Required action: Could you output the listing that follows exactly, without its images?

-----

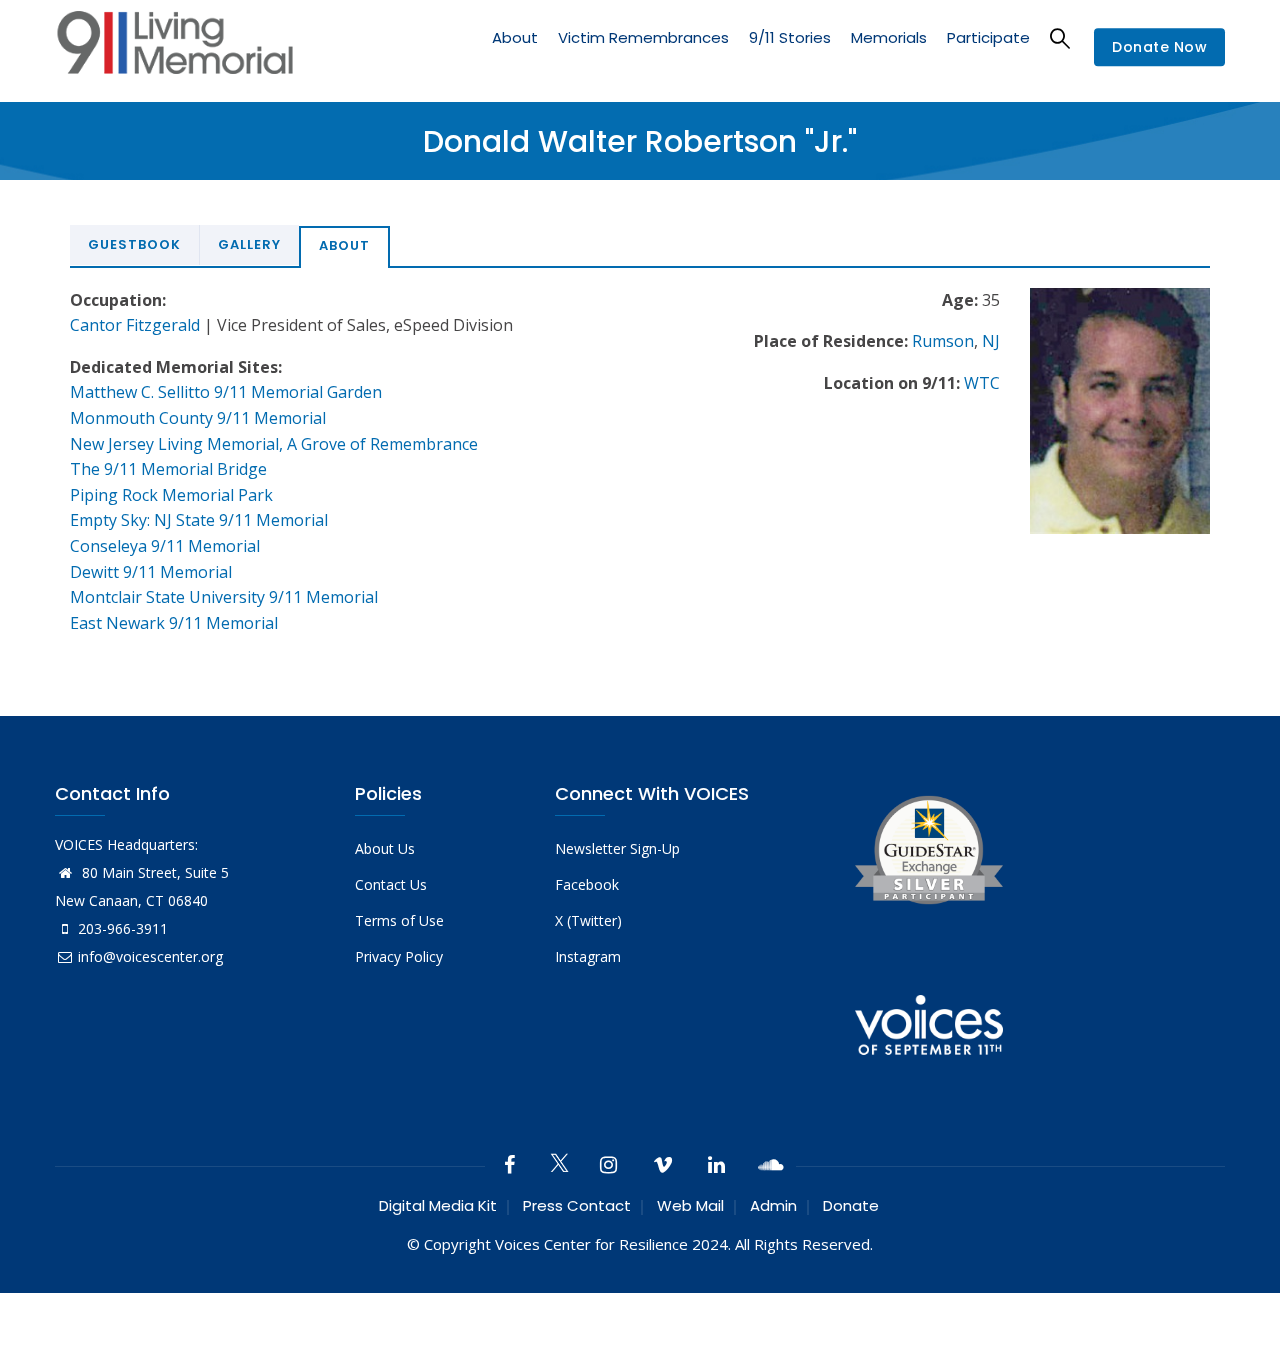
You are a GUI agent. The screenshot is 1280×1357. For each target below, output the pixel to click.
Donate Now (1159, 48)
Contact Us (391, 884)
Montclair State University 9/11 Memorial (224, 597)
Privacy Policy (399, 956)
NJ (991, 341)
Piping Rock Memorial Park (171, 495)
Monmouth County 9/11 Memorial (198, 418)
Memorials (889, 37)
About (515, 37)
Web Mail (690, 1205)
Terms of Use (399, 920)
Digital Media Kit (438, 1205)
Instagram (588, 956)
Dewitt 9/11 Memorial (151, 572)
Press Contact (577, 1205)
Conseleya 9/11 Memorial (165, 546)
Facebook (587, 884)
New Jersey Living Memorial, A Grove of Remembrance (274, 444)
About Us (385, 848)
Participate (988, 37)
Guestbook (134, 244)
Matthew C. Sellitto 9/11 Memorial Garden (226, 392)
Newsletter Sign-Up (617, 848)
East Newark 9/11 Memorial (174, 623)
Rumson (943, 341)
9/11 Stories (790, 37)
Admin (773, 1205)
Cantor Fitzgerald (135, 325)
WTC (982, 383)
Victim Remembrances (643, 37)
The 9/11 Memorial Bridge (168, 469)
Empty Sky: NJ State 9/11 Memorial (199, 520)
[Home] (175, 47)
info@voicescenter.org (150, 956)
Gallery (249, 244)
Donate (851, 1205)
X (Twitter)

-----

Output for this task:
You are a GUI agent. The screenshot is 1280×1357. For each target below, output the pixel to click.
Donate Now (1159, 48)
Contact Us (391, 884)
Montclair State University 9/11 Memorial (224, 597)
Privacy Policy (399, 956)
NJ (991, 341)
Piping Rock Memorial Park (171, 495)
Monmouth County 9/11 Memorial (198, 418)
Memorials (889, 37)
About (515, 37)
Web Mail (690, 1205)
Terms of Use (399, 920)
Digital Media Kit (438, 1205)
Instagram (588, 956)
Dewitt 9/11 Memorial (151, 572)
Press Contact (577, 1205)
Conseleya 9/11 Memorial (165, 546)
Facebook (587, 884)
New Jersey Living Memorial, A Grove of Remembrance (274, 444)
About Us (385, 848)
Participate (988, 37)
Guestbook (134, 244)
Matthew C. Sellitto 9/11 Memorial Garden (226, 392)
Newsletter Sign-Up (617, 848)
East Newark 9/11 Memorial (174, 623)
Rumson (943, 341)
9/11 Stories (790, 37)
Admin (773, 1205)
Cantor Fitzgerald (135, 325)
WTC (982, 383)
Victim Remembrances (643, 37)
The 9/11 Memorial Bridge (168, 469)
Empty Sky: NJ State 9/11 Memorial (199, 520)
[Home] (175, 47)
info@voicescenter.org (150, 956)
Gallery (249, 244)
Donate (851, 1205)
X (Twitter)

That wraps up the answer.